University of Iowa

Pilot Program for Expanding Connections between Professional Practice and Education

The project abstract is below. For the indepth project description, click here to download a PDF.

Abstract

This report highlights the newly created Pilot Program for Expanding Connections between Professional Practice and Education that has been “embedded” in an existing service-learning course, Design for the Developing World, in the Department of Civil and Environmental Engineering. The program enabled practitioners to participate more fully in course content delivery and in design team activities by emphasizing integrated participation to enhance student learning objectives. The course emphasis on service-learning also enhances and energizes practitioners that are already familiar with issues of the “developing world” as they see first-hand how modern engineering education can incorporate these issues into course content with the intent of impacting the world in ways that extend well beyond the classroom walls.

The course, Design for the Developing World, utilizes engagement, reflection, reciprocity and public dissemination as tools of “service-learning” pedagogy to deepen student understanding of course content. The course content typically focuses on water, sanitation, energy, shelter and food security technologies and appropriate designs for sustainable development in resource poor countries. The Pilot Program for Expanding Connections between Professional Practice and Education has extended the capabilities of the course to teach the concepts of professionalism, ethics and public engagement by using licensed, engineering practitioners as design team members. The goal of the program is to extend the role of the practitioner beyond that of a “client” whose influence exists only outside the classroom setting.

In this context, student/practitioner design teams developed solutions for drinking water, wastewater and energy needs for a real-world “indigenous school” and surrounding neighborhood in the Mexican community of Xicotepec de Juarez. These designs will be assessed by a follow-up team and will then be presented to the neighborhood leaders in Xicotepec during spring break 2009 with hopes that further design and subsequent implementation will soon follow.

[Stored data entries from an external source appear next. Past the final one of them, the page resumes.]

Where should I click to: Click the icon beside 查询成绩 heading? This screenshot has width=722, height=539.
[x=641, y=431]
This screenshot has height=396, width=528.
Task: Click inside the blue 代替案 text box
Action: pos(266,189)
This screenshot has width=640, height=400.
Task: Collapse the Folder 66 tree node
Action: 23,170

This pilot program extends the ability of the Design for the Developing World course to show young, upcoming engineers and non-engineers some of the best things the profession has to offer the world and human-kind. The program also provides a tangible means for practitioners to be reminded of these same things and to re-engage them afresh. We intend to use any NCEES award monies to help transition from a “pilot program” to a self-sustaining program dedicated to better connecting professional practice and education via the means described herein. We feel the program has the potential to enhance the engineering profession in novel ways for years to come.